Stored data entries:

* * * *

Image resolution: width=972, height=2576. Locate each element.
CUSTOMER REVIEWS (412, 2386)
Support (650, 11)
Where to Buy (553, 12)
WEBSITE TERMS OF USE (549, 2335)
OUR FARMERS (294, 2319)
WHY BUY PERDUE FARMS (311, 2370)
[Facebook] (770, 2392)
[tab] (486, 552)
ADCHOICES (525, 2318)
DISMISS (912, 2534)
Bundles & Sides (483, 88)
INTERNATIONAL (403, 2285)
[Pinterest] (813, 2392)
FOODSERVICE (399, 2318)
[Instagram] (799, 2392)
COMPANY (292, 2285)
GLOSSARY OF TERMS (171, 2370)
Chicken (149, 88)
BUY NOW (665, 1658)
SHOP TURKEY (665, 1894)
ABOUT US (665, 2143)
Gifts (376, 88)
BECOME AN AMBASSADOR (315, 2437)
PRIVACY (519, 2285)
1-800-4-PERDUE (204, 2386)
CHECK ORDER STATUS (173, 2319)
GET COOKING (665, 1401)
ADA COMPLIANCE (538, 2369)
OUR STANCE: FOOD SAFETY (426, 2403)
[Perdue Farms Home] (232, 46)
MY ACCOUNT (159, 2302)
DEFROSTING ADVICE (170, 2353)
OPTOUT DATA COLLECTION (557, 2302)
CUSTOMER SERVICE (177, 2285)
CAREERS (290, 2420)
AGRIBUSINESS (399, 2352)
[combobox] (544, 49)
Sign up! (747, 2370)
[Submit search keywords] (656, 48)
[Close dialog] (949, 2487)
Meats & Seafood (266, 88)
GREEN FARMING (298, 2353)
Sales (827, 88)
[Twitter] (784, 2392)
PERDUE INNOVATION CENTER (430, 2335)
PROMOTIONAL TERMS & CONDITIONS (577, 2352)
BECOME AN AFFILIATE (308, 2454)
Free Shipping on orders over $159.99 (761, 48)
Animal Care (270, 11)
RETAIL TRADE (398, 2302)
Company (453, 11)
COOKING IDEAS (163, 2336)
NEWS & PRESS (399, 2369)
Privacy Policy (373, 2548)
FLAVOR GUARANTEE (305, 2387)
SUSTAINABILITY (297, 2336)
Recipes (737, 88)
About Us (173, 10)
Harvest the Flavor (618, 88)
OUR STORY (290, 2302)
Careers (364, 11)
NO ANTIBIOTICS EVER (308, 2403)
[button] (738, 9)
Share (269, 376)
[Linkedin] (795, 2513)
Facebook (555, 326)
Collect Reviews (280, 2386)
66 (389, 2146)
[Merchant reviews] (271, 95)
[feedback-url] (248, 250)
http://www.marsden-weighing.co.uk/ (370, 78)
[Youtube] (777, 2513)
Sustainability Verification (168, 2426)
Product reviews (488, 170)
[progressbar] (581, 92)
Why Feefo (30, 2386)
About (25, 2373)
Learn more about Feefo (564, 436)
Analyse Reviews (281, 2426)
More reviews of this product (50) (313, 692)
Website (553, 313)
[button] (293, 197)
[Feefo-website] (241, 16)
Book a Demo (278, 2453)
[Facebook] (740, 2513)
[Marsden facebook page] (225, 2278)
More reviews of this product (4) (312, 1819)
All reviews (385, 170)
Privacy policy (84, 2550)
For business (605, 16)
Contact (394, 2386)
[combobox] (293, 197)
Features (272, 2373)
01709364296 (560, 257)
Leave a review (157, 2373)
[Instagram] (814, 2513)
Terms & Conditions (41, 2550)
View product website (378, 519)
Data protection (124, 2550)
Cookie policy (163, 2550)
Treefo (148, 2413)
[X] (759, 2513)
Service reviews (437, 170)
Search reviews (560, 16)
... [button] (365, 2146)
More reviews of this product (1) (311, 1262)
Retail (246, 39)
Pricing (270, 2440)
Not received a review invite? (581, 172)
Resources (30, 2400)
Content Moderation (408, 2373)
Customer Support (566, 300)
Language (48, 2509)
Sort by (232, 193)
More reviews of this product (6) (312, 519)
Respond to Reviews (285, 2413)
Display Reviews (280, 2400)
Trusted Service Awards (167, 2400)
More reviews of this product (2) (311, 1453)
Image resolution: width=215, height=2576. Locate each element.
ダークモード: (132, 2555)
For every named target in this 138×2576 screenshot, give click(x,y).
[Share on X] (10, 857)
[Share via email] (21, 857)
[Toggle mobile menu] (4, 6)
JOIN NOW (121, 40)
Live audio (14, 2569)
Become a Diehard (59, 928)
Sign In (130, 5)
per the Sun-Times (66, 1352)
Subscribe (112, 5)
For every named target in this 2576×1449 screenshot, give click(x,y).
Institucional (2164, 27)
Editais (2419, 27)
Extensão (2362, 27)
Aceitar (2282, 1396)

* * * *

Begin at the first line of the records above and quote every line verbatim through the one that contains "FLAVOR GUARANTEE (305, 2387)".

Image resolution: width=972, height=2576. Locate each element.
CUSTOMER REVIEWS (412, 2386)
Support (650, 11)
Where to Buy (553, 12)
WEBSITE TERMS OF USE (549, 2335)
OUR FARMERS (294, 2319)
WHY BUY PERDUE FARMS (311, 2370)
[Facebook] (770, 2392)
[tab] (486, 552)
ADCHOICES (525, 2318)
DISMISS (912, 2534)
Bundles & Sides (483, 88)
INTERNATIONAL (403, 2285)
[Pinterest] (813, 2392)
FOODSERVICE (399, 2318)
[Instagram] (799, 2392)
COMPANY (292, 2285)
GLOSSARY OF TERMS (171, 2370)
Chicken (149, 88)
BUY NOW (665, 1658)
SHOP TURKEY (665, 1894)
ABOUT US (665, 2143)
Gifts (376, 88)
BECOME AN AMBASSADOR (315, 2437)
PRIVACY (519, 2285)
1-800-4-PERDUE (204, 2386)
CHECK ORDER STATUS (173, 2319)
GET COOKING (665, 1401)
ADA COMPLIANCE (538, 2369)
OUR STANCE: FOOD SAFETY (426, 2403)
[Perdue Farms Home] (232, 46)
MY ACCOUNT (159, 2302)
DEFROSTING ADVICE (170, 2353)
OPTOUT DATA COLLECTION (557, 2302)
CUSTOMER SERVICE (177, 2285)
CAREERS (290, 2420)
AGRIBUSINESS (399, 2352)
[combobox] (544, 49)
Sign up! (747, 2370)
[Submit search keywords] (656, 48)
[Close dialog] (949, 2487)
Meats & Seafood (266, 88)
GREEN FARMING (298, 2353)
Sales (827, 88)
[Twitter] (784, 2392)
PERDUE INNOVATION CENTER (430, 2335)
PROMOTIONAL TERMS & CONDITIONS (577, 2352)
BECOME AN AFFILIATE (308, 2454)
Free Shipping on orders over $159.99 (761, 48)
Animal Care (270, 11)
RETAIL TRADE (398, 2302)
Company (453, 11)
COOKING IDEAS (163, 2336)
NEWS & PRESS (399, 2369)
Privacy Policy (373, 2548)
FLAVOR GUARANTEE (305, 2387)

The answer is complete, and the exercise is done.